Indeed, I think I'll just have to test and profile each solution (including the suggested completely memoized ConcurrentHashMap solution).
farmer1992 over 11 years

@Maian guava cacah provide a param 'concurrencyLevel' you can adjust it to improve performance. something like changing number of ConcurrentHashMap partition to avoid conflict locking
farmer1992 over 11 years

@EJP edited. i just recommend using a good cache framework instead of creating one.
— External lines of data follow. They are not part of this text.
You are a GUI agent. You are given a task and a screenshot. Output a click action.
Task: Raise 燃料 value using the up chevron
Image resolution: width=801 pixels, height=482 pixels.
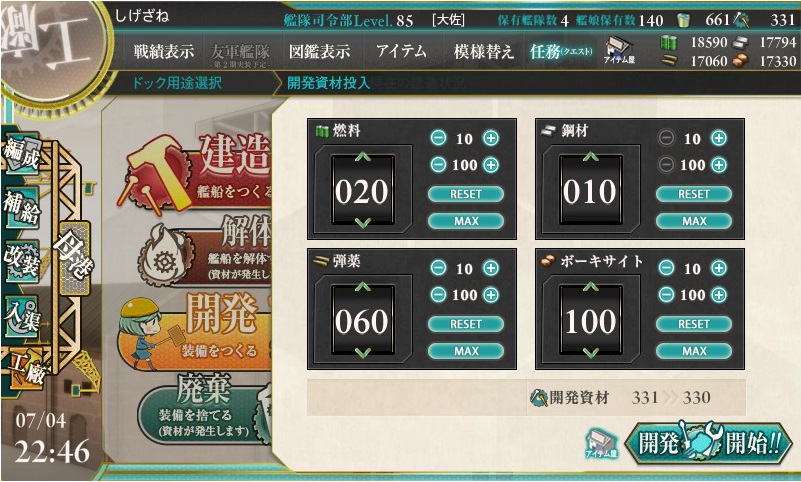point(363,156)
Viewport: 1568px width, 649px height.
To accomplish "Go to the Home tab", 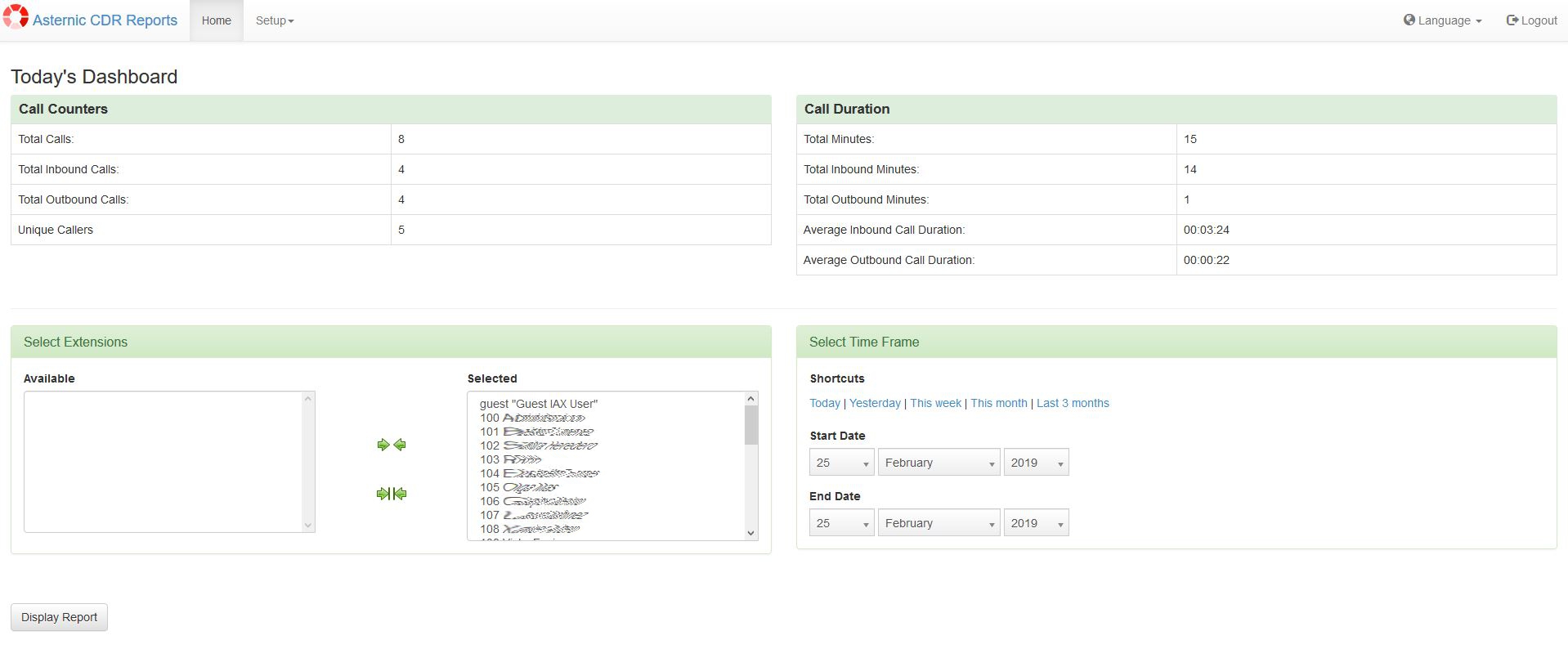I will pyautogui.click(x=216, y=20).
ThreadLocal and ConcurrentHashMap are both unrecommended
Vishy over 11 years

If you have a high read to write ratio you get almost the same performance as local Maps. It also has 16 partitions so that if you have multiple threads try to write at the same time they can do so without contention if they fall into different partitions.
Maian about 11 years

So it turns out that using ThreadLocals for caches is a bad idea if you can't fully control the threads. It's especially bad if you're instantiating a ThreadLocal per cache. A ThreadLocal has a weird lifecycle - contents for a Thread only get garbage-collected if explicitly removed or if the Thread dies. For this memoization use case, a ConcurrentHashMap is sufficient. Guava's CacheBuilder would be better, but it's not because of eviction policies (unneeded in this case); it's because it supports the compute-on-the-fly functionality with LoadingCache.